***** Document section

Proposal: Improve CI runtime #1864

flub · 2023-12-05T16:06:55Z

The build-and-test jobs are taking more than 10 minutes. Here some proposals to speed this up:

Configure sccache on the self-hosted runners:

We run on self-hosted runners but use SCCACHE_GHA_ENABLED. We should instead set a SCCACHE_CACHE_SIZE=80G and use the (default) local cache mechanism. This should mean that soon all runners will have a local cache with all dependencies and we'll spend no more time on compiling dependencies.
Reduce the number of steps:

We do not need a separate check step, it achieves nothing. Instead run test straight away.
Split default-features and no-features into separate jobs

Because these jobs are compiling iroh with different feature flags we can parallelise these more by moving the tests to two jobs: test-default-features, test-no-features. Only worth it if we have enough runners. Maybe we should get more runners if that's needed.
Switch to cargo-nextest

The text was updated successfully, but these errors were encountered:

Arqu · 2023-12-05T17:00:42Z

Yeah we've discussed this a couple weeks back.
Think this will need some testing, but correctly configuring sccache should get it to work.
Some caveats to the above proposal:

sccache is not installed on the windows boxes afaik rn (and on the x86_64 mac runner) - I can remedy this
we generally want a system configured sccache for this to work propperly but might be worth just setting the env vars for sccache, might be enough
the check step is necessary cause it does the full matrix of features individually which doesn't suffer from feature unifying when mashing them together (it does add about 3-4 min to the total runtime sadly)
doing cargo nextest alone will not automatically speed things up, but as discussed will allow us to start splitting jobs up further to do them in parallel by testing in chunks
splitting into more jobs brings a little bit of overhead to each job (caches aren't shared) which would be perfectly fine given we have enough nodes running, but we don't so all the parallel jobs will just get scheduled sequentially + overhead for now, we're already maxing out runners and cross and regular builds wait for each other in a single PR
release jobs take a lot longer anyways since they run builds with LTO which adds like 10 min to the whole thing out of the box and you can't split it off further, which hogs runners when merging a lot to main.

**********

### Instructions
a – In the CI runtime thread, what value does the opening proposal give for SCCACHE_CACHE_SIZE?
b – Condense the paragraph in the CI runtime thread that begins "Because these jobs are compiling" into a short bulleted list that keeps its main points.

***** Extracted records

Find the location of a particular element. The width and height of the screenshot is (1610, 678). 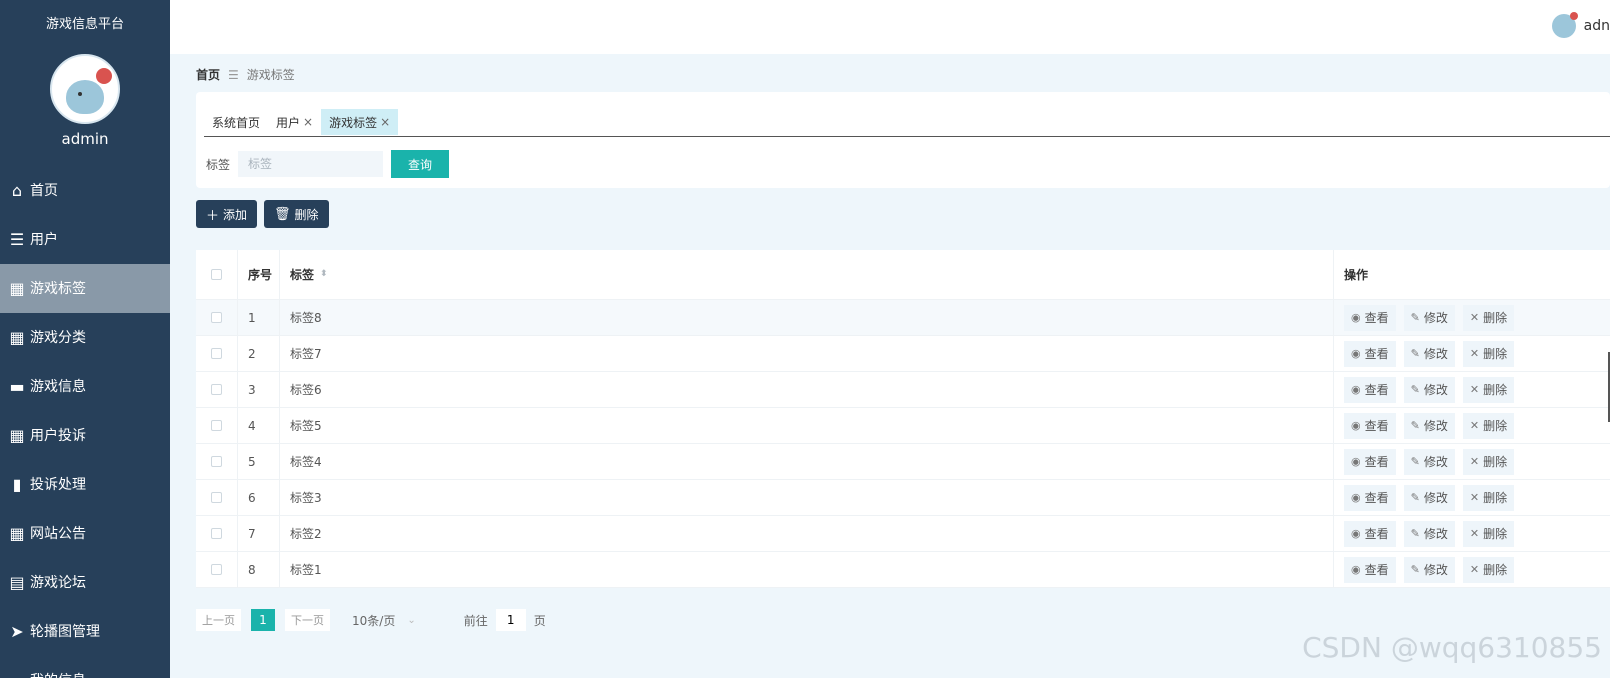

**********
***** Extracted records

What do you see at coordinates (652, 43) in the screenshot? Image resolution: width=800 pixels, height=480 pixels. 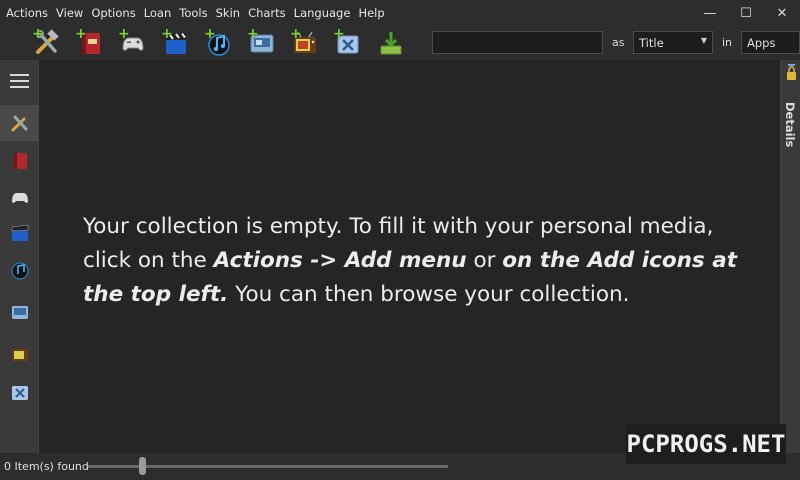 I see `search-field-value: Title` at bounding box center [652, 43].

**********

### Solutions for each task
a – 80G

b –
- The jobs compile iroh with different feature flags, so they can be parallelized further.
- The tests would move into two jobs: test-default-features and test-no-features.
- This is only worthwhile with enough runners, and more runners may be needed.